Thirdly, a customer may send you a file with a data set, also exported from a real database. But with this set, errors occur and bugs appear. After fixing the bugs, the developers want to include these particular data sets during each CI process aiming to perform repeated testing. As you can see from the situations above, files can be a convenient carrier of specific test data and the solution to certain problems.

dbForge Data Pump involvement in the CI process

To use dbForge Data Pump in the CI process, you will need to create a new project.
01
To create a new project, right-click the database table that you want to fill with test data during the CI process. Then select the Import Data menu option.
02
Next, enter a name and select a desired format of the import file, as shown in the picture to the right.
03
Now, on the next pages of the wizard configure all the necessary settings. When the settings are ready, save the template.

Script to use dbForge Data Pump in PowerShell

The following is a PowerShell script invoking the Invoke-DevartDataImport cmdlet, which launches the dbForge Data Pump tool under the hood. As you can see from the script, two parameters are required for the cmdlet input: the name of the data file to be imported and the template.
# Variables
$serverName = "(LocalDb)\MSSQLLocalDB"
$databaseName = "Magma"
$scriptFolder = "D:\Test\ScriptsFolder\"

# A filepath to a dataimport file
$importDataFileName = "D:\Test\CSV\Customer.csv"
$importTemplateFileName = "D:\Test\CSV\import_customer_template.dit"
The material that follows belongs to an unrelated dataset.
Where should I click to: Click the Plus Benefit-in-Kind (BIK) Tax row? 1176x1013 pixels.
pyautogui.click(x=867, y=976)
# Create database connection
Write-Host "Creating database connection..."
$connection = New-DevartSqlDatabaseConnection -Server $serverName -Database $databaseName -WindowsAuthentication $true

# Test database connection
Write-Host "Testing database connection..."
$result = Test-DevartDatabaseConnection -Connection $connection;

# Import sample data from a file to certain table
Write-Host "Importing sample data from a file..."
$result = Invoke-DevartDataImport -InputFile $importDataFileName -TemplateFile $importTemplateFileName

Conclusion

dbForge Data Pump facilitates the DevOps process, giving an ability to manipulate data of various volumes from different sources.